### Raw data

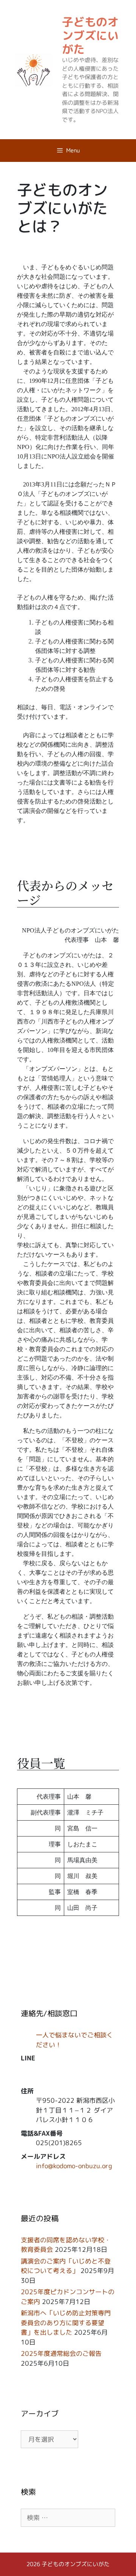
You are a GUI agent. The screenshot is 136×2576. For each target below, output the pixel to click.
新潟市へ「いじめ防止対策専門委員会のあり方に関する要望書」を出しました (66, 2385)
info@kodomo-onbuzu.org (74, 2228)
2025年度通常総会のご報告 (61, 2415)
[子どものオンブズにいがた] (34, 69)
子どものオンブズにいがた (90, 35)
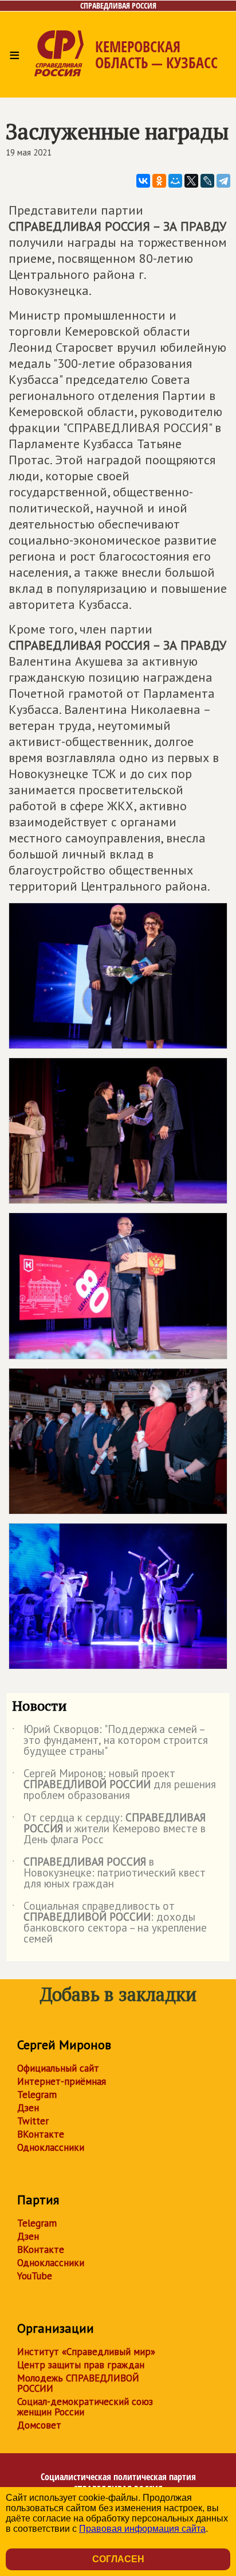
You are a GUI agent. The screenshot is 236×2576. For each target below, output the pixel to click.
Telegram (37, 2094)
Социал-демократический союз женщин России (85, 2406)
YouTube (34, 2276)
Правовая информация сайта (142, 2529)
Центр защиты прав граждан (80, 2365)
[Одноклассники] (159, 181)
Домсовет (39, 2425)
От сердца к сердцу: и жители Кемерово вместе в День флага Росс (109, 1829)
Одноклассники (50, 2147)
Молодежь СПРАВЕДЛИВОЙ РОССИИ (78, 2383)
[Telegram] (223, 181)
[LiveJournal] (207, 181)
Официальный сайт (58, 2068)
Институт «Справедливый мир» (86, 2351)
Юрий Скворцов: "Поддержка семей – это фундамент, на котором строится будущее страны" (110, 1741)
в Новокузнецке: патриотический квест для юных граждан (109, 1873)
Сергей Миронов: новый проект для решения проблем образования (114, 1785)
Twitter (33, 2121)
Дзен (28, 2108)
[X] (191, 181)
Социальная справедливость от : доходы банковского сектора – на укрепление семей (109, 1923)
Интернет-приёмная (61, 2081)
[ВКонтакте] (143, 181)
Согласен (118, 2559)
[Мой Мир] (175, 181)
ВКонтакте (40, 2134)
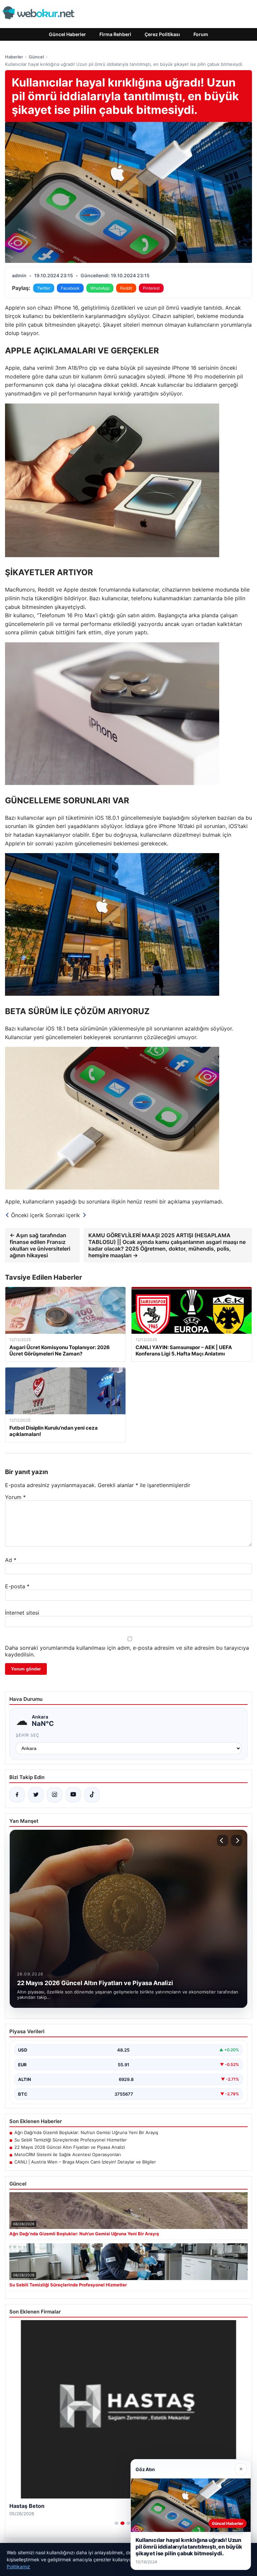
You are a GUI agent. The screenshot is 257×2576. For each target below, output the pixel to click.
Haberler (14, 56)
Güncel (36, 56)
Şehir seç (27, 1735)
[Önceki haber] (222, 1840)
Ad (10, 1560)
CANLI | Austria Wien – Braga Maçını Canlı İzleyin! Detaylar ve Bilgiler (85, 2161)
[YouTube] (73, 1794)
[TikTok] (92, 1794)
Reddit (126, 288)
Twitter (43, 288)
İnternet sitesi (22, 1612)
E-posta (17, 1586)
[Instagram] (54, 1794)
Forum (200, 34)
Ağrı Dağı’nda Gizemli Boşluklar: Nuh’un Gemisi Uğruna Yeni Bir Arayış (86, 2132)
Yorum (15, 1497)
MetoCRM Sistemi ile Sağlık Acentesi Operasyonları (67, 2154)
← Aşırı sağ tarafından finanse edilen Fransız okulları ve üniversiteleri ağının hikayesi (40, 1245)
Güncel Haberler (67, 34)
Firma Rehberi (115, 34)
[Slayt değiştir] (116, 2523)
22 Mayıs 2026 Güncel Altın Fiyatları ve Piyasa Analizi (69, 2147)
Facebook (70, 288)
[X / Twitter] (36, 1794)
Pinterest (151, 288)
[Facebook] (17, 1794)
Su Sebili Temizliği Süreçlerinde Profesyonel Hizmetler (70, 2139)
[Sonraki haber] (236, 1840)
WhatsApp (99, 288)
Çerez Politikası (162, 34)
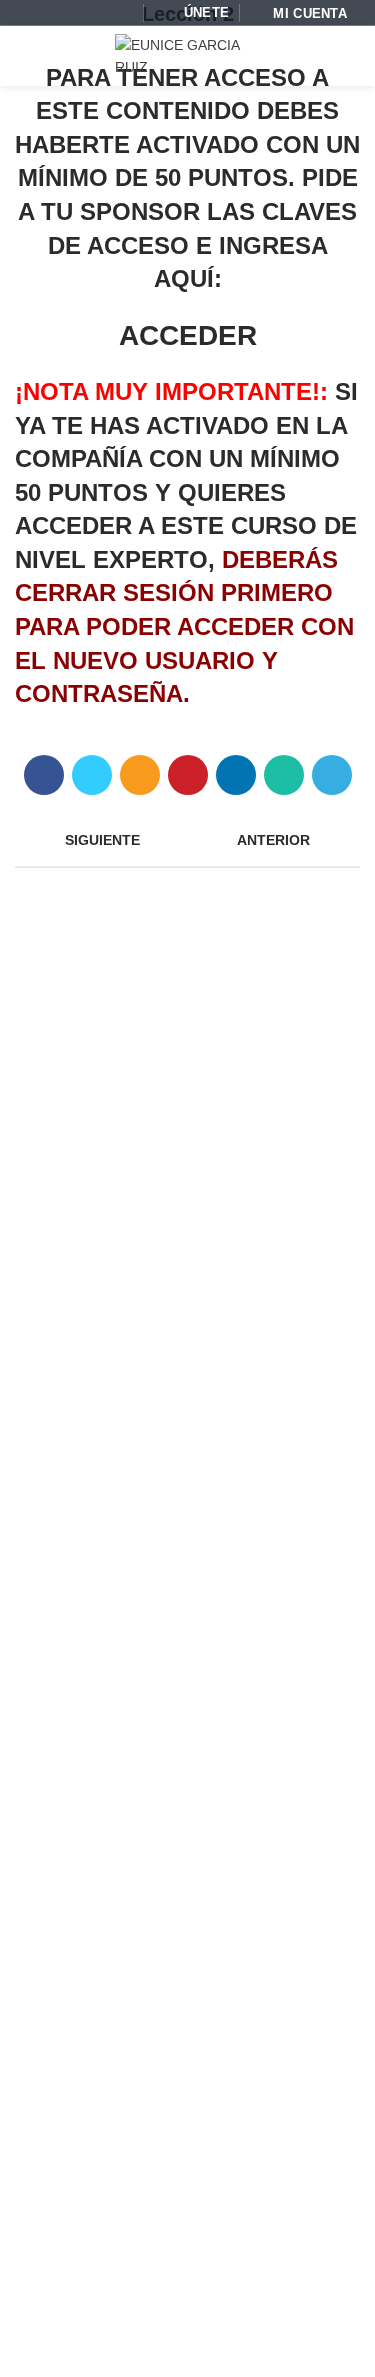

### Task to complete
Without any pictures, return the material above exactly.

### Solution for this problem
You are a GUI agent. The screenshot is 136×2576. For each target below, output the pixel to click.
新潟市へ「いじめ防止対策専門委員会のあり方に関する要望書」を出しました (66, 2385)
info@kodomo-onbuzu.org (74, 2228)
2025年度通常総会のご報告 (61, 2415)
[子どものオンブズにいがた] (34, 69)
子どものオンブズにいがた (90, 35)
You are a GUI agent. The screenshot is 236×2576. For each target below, output the pixel to click.
Telegram (37, 2094)
Социал-демократический союз женщин России (85, 2406)
YouTube (34, 2276)
Правовая информация сайта (142, 2529)
Центр защиты прав граждан (80, 2365)
[Одноклассники] (159, 181)
Домсовет (39, 2425)
От сердца к сердцу: и жители Кемерово вместе в День флага Росс (109, 1829)
Одноклассники (50, 2147)
Молодежь СПРАВЕДЛИВОЙ РОССИИ (78, 2383)
[Telegram] (223, 181)
[LiveJournal] (207, 181)
Официальный сайт (58, 2068)
Институт «Справедливый мир» (86, 2351)
Юрий Скворцов: "Поддержка семей – это фундамент, на котором строится будущее страны" (110, 1741)
в Новокузнецке: патриотический квест для юных граждан (109, 1873)
Сергей Миронов: новый проект для решения проблем образования (114, 1785)
Twitter (33, 2121)
Дзен (28, 2108)
[X] (191, 181)
Социальная справедливость от : доходы банковского сектора – на укрепление семей (109, 1923)
Интернет-приёмная (61, 2081)
[ВКонтакте] (143, 181)
Согласен (118, 2559)
[Мой Мир] (175, 181)
ВКонтакте (40, 2134)
You are a GUI agent. The screenshot is 257×2576. For each target below, output the pixel to click.
Haberler (14, 56)
Güncel (36, 56)
Şehir seç (27, 1735)
[Önceki haber] (222, 1840)
Ad (10, 1560)
CANLI | Austria Wien – Braga Maçını Canlı İzleyin! Detaylar ve Bilgiler (85, 2161)
[YouTube] (73, 1794)
[TikTok] (92, 1794)
Reddit (126, 288)
Twitter (43, 288)
İnternet sitesi (22, 1612)
E-posta (17, 1586)
[Instagram] (54, 1794)
Forum (200, 34)
Ağrı Dağı’nda Gizemli Boşluklar: Nuh’un Gemisi Uğruna Yeni Bir Arayış (86, 2132)
Yorum (15, 1497)
MetoCRM Sistemi ile Sağlık Acentesi Operasyonları (67, 2154)
← Aşırı sağ tarafından finanse edilen Fransız okulları ve üniversiteleri ağının hikayesi (40, 1245)
Güncel Haberler (67, 34)
Firma Rehberi (115, 34)
[Slayt değiştir] (116, 2523)
22 Mayıs 2026 Güncel Altın Fiyatları ve Piyasa Analizi (69, 2147)
Facebook (70, 288)
[X / Twitter] (36, 1794)
Pinterest (151, 288)
[Facebook] (17, 1794)
Su Sebili Temizliği Süreçlerinde Profesyonel Hizmetler (70, 2139)
[Sonraki haber] (236, 1840)
WhatsApp (99, 288)
Çerez Politikası (162, 34)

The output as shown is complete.